Copy each line of the records that includes "coordinates".

Data under study
>>>

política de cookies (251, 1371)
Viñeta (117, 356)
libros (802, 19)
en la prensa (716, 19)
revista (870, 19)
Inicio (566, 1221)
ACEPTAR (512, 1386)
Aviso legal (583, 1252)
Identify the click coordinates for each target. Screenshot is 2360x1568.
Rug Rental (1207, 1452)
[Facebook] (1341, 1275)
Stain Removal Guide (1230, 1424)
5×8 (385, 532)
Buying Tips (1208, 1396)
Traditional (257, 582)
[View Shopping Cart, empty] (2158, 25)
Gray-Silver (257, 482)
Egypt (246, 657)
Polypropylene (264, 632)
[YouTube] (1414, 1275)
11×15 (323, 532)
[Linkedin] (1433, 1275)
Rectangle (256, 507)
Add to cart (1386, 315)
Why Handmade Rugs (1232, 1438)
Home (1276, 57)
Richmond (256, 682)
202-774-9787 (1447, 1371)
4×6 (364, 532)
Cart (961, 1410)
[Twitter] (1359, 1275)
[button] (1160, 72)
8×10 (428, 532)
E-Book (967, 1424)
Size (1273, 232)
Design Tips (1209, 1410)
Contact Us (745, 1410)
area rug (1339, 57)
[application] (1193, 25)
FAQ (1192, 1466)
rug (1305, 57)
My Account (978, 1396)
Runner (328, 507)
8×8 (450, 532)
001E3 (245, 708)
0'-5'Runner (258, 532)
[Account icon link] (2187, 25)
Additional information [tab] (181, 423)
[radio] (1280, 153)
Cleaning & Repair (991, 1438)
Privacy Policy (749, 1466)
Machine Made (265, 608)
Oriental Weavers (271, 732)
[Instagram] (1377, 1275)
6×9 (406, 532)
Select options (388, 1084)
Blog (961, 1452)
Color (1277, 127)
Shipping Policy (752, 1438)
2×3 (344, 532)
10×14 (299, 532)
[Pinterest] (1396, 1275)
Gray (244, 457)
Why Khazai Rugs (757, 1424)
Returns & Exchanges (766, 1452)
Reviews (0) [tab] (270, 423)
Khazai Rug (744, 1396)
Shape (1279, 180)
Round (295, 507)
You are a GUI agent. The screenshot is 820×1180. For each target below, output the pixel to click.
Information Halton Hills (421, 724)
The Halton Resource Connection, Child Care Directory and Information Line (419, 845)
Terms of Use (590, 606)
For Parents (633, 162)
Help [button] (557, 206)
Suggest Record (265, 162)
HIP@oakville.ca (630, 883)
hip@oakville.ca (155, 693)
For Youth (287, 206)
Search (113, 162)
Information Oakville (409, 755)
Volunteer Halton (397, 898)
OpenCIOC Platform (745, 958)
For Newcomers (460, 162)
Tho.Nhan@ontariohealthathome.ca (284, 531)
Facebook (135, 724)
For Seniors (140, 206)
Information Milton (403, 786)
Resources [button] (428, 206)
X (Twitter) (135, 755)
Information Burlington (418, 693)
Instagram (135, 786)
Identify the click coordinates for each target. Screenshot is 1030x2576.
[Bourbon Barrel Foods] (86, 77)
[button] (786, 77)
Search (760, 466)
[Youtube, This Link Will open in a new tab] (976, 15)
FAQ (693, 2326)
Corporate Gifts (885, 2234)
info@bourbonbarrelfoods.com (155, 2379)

<<<

Your response
Identify the click coordinates for each target. Screenshot is 2360x1568.
Identify the click coordinates for each target. Screenshot is 1030x2576.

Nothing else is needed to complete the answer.